TASK DIRECTIONS →
Give the lines of the data from the line containing "Task: Select the SyslogMessage row label" to the line containing "Looking at the screenshot, I should (509, 491).", both included, as a JSON list of strings with one string per line and blank lines left out.

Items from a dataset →
<<<<

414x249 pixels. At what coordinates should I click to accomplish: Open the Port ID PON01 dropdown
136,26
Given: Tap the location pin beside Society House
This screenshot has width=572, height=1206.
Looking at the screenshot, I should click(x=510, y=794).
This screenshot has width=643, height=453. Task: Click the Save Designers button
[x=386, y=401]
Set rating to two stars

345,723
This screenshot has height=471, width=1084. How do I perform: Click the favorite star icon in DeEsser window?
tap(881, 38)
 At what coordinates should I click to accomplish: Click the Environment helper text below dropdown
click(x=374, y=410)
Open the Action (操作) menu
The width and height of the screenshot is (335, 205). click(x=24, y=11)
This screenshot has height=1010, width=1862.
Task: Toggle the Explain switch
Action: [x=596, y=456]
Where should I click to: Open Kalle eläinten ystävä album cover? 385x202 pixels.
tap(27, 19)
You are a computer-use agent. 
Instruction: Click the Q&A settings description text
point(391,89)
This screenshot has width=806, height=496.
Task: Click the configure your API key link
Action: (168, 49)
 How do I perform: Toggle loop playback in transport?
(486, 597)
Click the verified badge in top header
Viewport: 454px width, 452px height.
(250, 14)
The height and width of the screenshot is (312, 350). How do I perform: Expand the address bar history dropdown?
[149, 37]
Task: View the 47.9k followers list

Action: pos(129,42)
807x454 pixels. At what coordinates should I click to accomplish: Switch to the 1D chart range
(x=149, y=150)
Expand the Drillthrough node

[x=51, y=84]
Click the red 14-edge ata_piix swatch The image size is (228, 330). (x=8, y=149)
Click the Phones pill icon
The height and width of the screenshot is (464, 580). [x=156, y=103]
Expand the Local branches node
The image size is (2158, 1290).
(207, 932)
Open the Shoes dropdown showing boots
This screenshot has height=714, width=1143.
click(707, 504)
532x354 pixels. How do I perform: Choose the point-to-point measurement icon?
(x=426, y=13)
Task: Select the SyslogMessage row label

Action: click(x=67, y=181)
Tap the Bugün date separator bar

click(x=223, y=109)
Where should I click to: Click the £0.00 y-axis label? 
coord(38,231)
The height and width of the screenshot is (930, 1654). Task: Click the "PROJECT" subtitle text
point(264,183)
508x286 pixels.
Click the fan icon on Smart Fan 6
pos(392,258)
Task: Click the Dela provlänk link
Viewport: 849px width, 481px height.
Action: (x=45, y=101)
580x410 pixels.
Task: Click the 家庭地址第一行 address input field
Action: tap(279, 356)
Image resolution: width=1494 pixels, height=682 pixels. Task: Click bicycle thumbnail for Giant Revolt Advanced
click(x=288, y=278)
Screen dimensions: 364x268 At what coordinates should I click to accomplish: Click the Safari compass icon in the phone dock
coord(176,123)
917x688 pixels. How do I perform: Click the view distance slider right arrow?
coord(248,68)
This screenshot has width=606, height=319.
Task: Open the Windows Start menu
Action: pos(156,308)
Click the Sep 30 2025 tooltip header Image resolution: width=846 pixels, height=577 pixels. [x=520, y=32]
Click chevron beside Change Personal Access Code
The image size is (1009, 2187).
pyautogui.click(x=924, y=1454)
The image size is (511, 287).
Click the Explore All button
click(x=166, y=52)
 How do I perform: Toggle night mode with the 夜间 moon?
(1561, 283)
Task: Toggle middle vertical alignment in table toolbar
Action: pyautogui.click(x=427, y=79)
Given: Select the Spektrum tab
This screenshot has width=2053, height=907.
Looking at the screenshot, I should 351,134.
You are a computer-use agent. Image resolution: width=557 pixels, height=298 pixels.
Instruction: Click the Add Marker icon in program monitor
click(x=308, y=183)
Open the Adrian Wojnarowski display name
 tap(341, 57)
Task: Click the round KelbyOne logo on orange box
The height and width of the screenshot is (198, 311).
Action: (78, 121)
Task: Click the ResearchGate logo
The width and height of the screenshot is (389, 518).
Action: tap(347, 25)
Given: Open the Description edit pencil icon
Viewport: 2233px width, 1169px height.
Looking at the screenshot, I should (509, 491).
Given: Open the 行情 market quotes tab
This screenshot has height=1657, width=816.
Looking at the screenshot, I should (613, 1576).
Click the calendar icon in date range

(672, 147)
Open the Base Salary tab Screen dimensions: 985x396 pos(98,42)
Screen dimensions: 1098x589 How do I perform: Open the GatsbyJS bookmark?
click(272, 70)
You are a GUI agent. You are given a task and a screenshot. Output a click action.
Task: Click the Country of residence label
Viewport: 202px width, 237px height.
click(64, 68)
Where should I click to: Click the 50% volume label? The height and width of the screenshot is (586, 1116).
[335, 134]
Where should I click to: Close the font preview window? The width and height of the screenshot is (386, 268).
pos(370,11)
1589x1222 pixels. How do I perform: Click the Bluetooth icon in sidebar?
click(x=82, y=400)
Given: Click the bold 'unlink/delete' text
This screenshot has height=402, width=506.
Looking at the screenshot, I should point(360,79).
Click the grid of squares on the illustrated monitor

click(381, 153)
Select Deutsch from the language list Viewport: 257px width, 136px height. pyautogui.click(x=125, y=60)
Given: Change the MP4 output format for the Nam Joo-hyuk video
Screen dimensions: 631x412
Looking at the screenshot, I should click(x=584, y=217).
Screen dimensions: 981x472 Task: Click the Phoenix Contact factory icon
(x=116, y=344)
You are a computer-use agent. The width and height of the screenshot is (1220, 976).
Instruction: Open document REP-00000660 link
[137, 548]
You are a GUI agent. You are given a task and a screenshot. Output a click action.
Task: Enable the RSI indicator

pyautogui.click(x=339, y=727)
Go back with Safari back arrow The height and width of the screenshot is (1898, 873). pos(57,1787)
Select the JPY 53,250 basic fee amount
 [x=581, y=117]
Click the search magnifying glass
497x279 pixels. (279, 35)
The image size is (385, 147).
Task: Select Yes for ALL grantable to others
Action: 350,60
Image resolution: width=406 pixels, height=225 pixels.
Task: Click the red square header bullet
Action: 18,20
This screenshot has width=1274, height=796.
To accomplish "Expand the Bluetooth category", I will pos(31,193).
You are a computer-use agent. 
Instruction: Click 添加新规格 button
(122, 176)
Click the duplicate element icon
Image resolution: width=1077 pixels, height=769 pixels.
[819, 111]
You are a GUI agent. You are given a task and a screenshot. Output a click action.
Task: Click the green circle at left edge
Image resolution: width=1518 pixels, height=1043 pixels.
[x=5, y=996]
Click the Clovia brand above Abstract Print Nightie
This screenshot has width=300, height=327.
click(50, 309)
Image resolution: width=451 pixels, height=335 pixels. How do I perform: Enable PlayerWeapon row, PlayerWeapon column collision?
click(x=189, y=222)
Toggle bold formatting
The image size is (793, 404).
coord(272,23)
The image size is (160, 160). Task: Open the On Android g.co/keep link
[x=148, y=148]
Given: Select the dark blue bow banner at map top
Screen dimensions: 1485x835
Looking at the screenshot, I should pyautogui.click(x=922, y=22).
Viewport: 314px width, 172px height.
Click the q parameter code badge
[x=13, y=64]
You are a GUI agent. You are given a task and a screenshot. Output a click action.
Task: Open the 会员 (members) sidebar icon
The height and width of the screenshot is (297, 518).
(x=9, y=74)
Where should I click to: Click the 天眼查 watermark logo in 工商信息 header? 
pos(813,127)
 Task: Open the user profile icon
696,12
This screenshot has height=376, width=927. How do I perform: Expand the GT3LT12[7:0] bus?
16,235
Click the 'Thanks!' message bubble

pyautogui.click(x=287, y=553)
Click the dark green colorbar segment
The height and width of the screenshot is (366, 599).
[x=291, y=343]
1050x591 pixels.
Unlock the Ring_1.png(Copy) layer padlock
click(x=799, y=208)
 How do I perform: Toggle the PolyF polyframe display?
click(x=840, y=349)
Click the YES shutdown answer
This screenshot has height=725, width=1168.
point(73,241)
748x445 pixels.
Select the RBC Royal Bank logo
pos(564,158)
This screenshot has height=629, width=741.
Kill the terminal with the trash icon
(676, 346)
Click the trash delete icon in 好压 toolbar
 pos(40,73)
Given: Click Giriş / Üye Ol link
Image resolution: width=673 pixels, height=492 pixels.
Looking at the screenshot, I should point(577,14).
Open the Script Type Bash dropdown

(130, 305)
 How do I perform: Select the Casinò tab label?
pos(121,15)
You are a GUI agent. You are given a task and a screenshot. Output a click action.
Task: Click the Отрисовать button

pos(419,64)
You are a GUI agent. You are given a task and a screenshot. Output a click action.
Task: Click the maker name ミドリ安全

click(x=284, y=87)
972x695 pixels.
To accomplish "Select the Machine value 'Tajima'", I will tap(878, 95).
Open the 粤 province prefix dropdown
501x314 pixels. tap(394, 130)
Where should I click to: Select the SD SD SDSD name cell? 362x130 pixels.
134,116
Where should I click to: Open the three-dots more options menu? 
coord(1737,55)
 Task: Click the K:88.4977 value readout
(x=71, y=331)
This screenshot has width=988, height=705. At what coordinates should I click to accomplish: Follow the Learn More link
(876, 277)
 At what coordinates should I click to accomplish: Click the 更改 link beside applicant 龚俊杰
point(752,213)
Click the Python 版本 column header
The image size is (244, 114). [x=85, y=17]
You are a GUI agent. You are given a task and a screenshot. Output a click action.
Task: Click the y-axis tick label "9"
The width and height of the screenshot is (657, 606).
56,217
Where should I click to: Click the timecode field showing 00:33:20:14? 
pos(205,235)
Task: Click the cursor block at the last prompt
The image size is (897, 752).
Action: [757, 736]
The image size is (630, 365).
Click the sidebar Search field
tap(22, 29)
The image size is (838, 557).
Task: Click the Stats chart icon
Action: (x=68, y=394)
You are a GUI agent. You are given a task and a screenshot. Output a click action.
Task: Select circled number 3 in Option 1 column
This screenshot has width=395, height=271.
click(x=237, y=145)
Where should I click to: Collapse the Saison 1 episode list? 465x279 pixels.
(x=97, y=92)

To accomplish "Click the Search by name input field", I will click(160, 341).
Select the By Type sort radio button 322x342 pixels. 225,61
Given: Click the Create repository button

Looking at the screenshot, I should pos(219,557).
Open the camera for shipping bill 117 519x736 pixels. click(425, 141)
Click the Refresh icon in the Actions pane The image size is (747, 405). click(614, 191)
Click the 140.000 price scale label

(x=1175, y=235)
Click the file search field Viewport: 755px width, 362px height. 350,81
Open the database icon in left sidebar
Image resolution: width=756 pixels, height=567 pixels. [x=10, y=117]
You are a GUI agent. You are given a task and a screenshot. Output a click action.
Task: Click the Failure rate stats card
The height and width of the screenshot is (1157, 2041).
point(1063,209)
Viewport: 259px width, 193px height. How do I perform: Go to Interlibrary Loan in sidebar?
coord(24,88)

>>>>

SOLUTION TO THIS TASK →
[
  "Task: Select the SyslogMessage row label",
  "Action: click(x=67, y=181)",
  "Tap the Bugün date separator bar",
  "click(x=223, y=109)",
  "Where should I click to: Click the £0.00 y-axis label? ",
  "coord(38,231)",
  "The height and width of the screenshot is (930, 1654). Task: Click the \"PROJECT\" subtitle text",
  "point(264,183)",
  "508x286 pixels.",
  "Click the fan icon on Smart Fan 6",
  "pos(392,258)",
  "Task: Click the Dela provlänk link",
  "Viewport: 849px width, 481px height.",
  "Action: (x=45, y=101)",
  "580x410 pixels.",
  "Task: Click the 家庭地址第一行 address input field",
  "Action: tap(279, 356)",
  "Image resolution: width=1494 pixels, height=682 pixels. Task: Click bicycle thumbnail for Giant Revolt Advanced",
  "click(x=288, y=278)",
  "Screen dimensions: 364x268 At what coordinates should I click to accomplish: Click the Safari compass icon in the phone dock",
  "coord(176,123)",
  "917x688 pixels. How do I perform: Click the view distance slider right arrow?",
  "coord(248,68)",
  "This screenshot has width=606, height=319.",
  "Task: Open the Windows Start menu",
  "Action: pos(156,308)",
  "Click the Sep 30 2025 tooltip header Image resolution: width=846 pixels, height=577 pixels. [x=520, y=32]",
  "Click chevron beside Change Personal Access Code",
  "The image size is (1009, 2187).",
  "pyautogui.click(x=924, y=1454)",
  "The image size is (511, 287).",
  "Click the Explore All button",
  "click(x=166, y=52)",
  " How do I perform: Toggle night mode with the 夜间 moon?",
  "(1561, 283)",
  "Task: Toggle middle vertical alignment in table toolbar",
  "Action: pyautogui.click(x=427, y=79)",
  "Given: Select the Spektrum tab",
  "This screenshot has width=2053, height=907.",
  "Looking at the screenshot, I should 351,134.",
  "You are a computer-use agent. Image resolution: width=557 pixels, height=298 pixels.",
  "Instruction: Click the Add Marker icon in program monitor",
  "click(x=308, y=183)",
  "Open the Adrian Wojnarowski display name",
  " tap(341, 57)",
  "Task: Click the round KelbyOne logo on orange box",
  "The height and width of the screenshot is (198, 311).",
  "Action: (78, 121)",
  "Task: Click the ResearchGate logo",
  "The width and height of the screenshot is (389, 518).",
  "Action: tap(347, 25)",
  "Given: Open the Description edit pencil icon",
  "Viewport: 2233px width, 1169px height.",
  "Looking at the screenshot, I should (509, 491)."
]